The Craniosynostosis Classification
The Craniosynostosis Classification Craniosynostosis is a condition characterized by the premature fusion of one or more cranial sutures in a developing infant’s skull. Normally, these sutures remain open during early childhood to allow for brain growth and skull expansion. When they fuse too early, it can lead to abnormal head shapes, increased intracranial pressure, and developmental issues if left untreated. Understanding the classification of craniosynostosis is essential for accurate diagnosis, management, and surgical planning.
The classification of craniosynostosis primarily hinges on the pattern of suture involvement. It can be broadly categorized into simple (single suture) and complex (multiple sutures) forms. Simple craniosynostosis involves the premature fusion of one suture, while complex craniosynostosis involves two or more sutures. This distinction is crucial because the severity, associated syndromes, and treatment approaches often depend on the extent and pattern of suture fusion.
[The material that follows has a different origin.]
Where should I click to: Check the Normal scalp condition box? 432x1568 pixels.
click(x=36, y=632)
In terms of specific suture involvement, craniosynostosis is often classified as sagittal, coronal, metopic, or lambdoid, based on the fused suture. Sagittal craniosynostosis is the most common type, leading to a long, narrow skull shape called scaphocephaly. It results from the premature fusion of the sagittal suture, which runs from front to back along the top of the skull. Coronal craniosynostosis involves one or both coronal sutures, which run across the top of the skull from ear to ear, and leads to a forehead that’s flattened or bulging and asymmetrical skull shapes, known as anterior plagiocephaly or brachycephaly depending on unilateral or bilateral involvement.
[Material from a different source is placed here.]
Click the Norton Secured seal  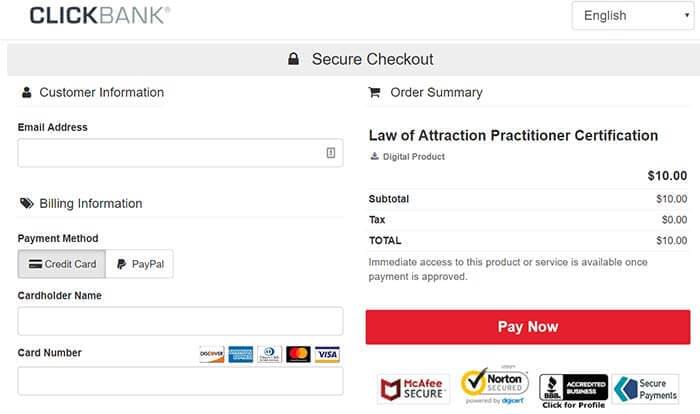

Metopic craniosynostosis results from early fusion of the metopic suture, which runs from the top of the nose up towards the forehead. It causes a triangular-shaped forehead called trigonocephaly, along with a ridge along the forehead. Lambdoid craniosynostosis affects the lambdoid suture at the back of the skull, leading to a flattening of the occipital area and posterior plagiocephaly, which can be asymmetric.
Beyond these suture-specific classifications, craniosynostosis can also be divided into syndromic and nonsyndromic forms. Syndromic craniosynostosis is associated with genetic syndromes such as Crouzon, Apert, or Pfeiffer syndromes. These cases often involve multiple suture fusions and other craniofacial abnormalities, requiring a multidisciplinary approach. Nonsyndromic craniosynostosis, on the other hand, occurs in isolation without other systemic features and is usually limited to a single suture.
Further classification considers the severity and timing of suture fusion. Some cases are diagnosed early in infancy, while others may be identified later in childhood if skull deformities become prominent. Additionally, the morphological presentation can be classified as deformational (or positional), which is due to external forces shaping the skull, versus true craniosynostosis, which involves actual suture fusion.
In summary, the classification of craniosynostosis is multifaceted, involving the pattern of sutures involved, the presence of syndromes, and the severity of deformities. Accurate classification guides appropriate treatment strategies, which may include surgical correction to allow normal brain growth and improve skull shape. Advances in imaging, especially 3D CT scans, have greatly enhanced the ability to precisely classify and plan interventions for affected infants, leading to better outcomes.